### Material for this task
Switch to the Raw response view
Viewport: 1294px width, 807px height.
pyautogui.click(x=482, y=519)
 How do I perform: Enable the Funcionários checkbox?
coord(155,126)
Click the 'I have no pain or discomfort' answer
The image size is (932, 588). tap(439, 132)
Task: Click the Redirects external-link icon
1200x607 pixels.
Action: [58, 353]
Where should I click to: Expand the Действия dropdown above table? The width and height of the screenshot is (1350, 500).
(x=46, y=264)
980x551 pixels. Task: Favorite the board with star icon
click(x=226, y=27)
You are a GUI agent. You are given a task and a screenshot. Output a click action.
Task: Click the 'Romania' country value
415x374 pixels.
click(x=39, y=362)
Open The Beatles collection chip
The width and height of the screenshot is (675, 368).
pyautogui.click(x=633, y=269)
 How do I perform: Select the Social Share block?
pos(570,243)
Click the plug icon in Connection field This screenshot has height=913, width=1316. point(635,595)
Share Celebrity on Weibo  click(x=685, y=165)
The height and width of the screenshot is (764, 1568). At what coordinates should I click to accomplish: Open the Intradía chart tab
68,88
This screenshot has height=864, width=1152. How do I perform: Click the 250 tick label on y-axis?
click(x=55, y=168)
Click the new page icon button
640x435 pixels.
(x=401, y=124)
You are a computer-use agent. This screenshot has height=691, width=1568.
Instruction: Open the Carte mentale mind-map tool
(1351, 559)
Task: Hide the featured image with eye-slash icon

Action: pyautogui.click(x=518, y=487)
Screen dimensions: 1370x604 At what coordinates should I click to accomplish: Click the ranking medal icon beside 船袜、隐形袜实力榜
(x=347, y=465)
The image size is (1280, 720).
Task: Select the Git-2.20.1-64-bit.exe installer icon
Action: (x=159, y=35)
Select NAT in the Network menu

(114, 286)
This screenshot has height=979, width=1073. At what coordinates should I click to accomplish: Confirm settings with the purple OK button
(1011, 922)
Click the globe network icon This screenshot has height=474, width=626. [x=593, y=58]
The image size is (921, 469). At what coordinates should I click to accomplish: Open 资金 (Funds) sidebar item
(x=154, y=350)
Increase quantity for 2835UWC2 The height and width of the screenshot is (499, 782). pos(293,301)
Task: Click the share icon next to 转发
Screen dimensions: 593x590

### Requirement
Each line of the listing is to be printed again, unchanged.

### Solution
Switch to the Raw response view
Viewport: 1294px width, 807px height.
pyautogui.click(x=482, y=519)
 How do I perform: Enable the Funcionários checkbox?
coord(155,126)
Click the 'I have no pain or discomfort' answer
The image size is (932, 588). tap(439, 132)
Task: Click the Redirects external-link icon
1200x607 pixels.
Action: [58, 353]
Where should I click to: Expand the Действия dropdown above table? The width and height of the screenshot is (1350, 500).
(x=46, y=264)
980x551 pixels. Task: Favorite the board with star icon
click(x=226, y=27)
You are a GUI agent. You are given a task and a screenshot. Output a click action.
Task: Click the 'Romania' country value
415x374 pixels.
click(x=39, y=362)
Open The Beatles collection chip
The width and height of the screenshot is (675, 368).
pyautogui.click(x=633, y=269)
 How do I perform: Select the Social Share block?
pos(570,243)
Click the plug icon in Connection field This screenshot has height=913, width=1316. point(635,595)
Share Celebrity on Weibo  click(x=685, y=165)
The height and width of the screenshot is (764, 1568). At what coordinates should I click to accomplish: Open the Intradía chart tab
68,88
This screenshot has height=864, width=1152. How do I perform: Click the 250 tick label on y-axis?
click(x=55, y=168)
Click the new page icon button
640x435 pixels.
(x=401, y=124)
You are a computer-use agent. This screenshot has height=691, width=1568.
Instruction: Open the Carte mentale mind-map tool
(1351, 559)
Task: Hide the featured image with eye-slash icon

Action: pyautogui.click(x=518, y=487)
Screen dimensions: 1370x604 At what coordinates should I click to accomplish: Click the ranking medal icon beside 船袜、隐形袜实力榜
(x=347, y=465)
The image size is (1280, 720).
Task: Select the Git-2.20.1-64-bit.exe installer icon
Action: (x=159, y=35)
Select NAT in the Network menu

(114, 286)
This screenshot has height=979, width=1073. At what coordinates should I click to accomplish: Confirm settings with the purple OK button
(1011, 922)
Click the globe network icon This screenshot has height=474, width=626. [x=593, y=58]
The image size is (921, 469). At what coordinates should I click to accomplish: Open 资金 (Funds) sidebar item
(x=154, y=350)
Increase quantity for 2835UWC2 The height and width of the screenshot is (499, 782). pos(293,301)
Task: Click the share icon next to 转发
Screen dimensions: 593x590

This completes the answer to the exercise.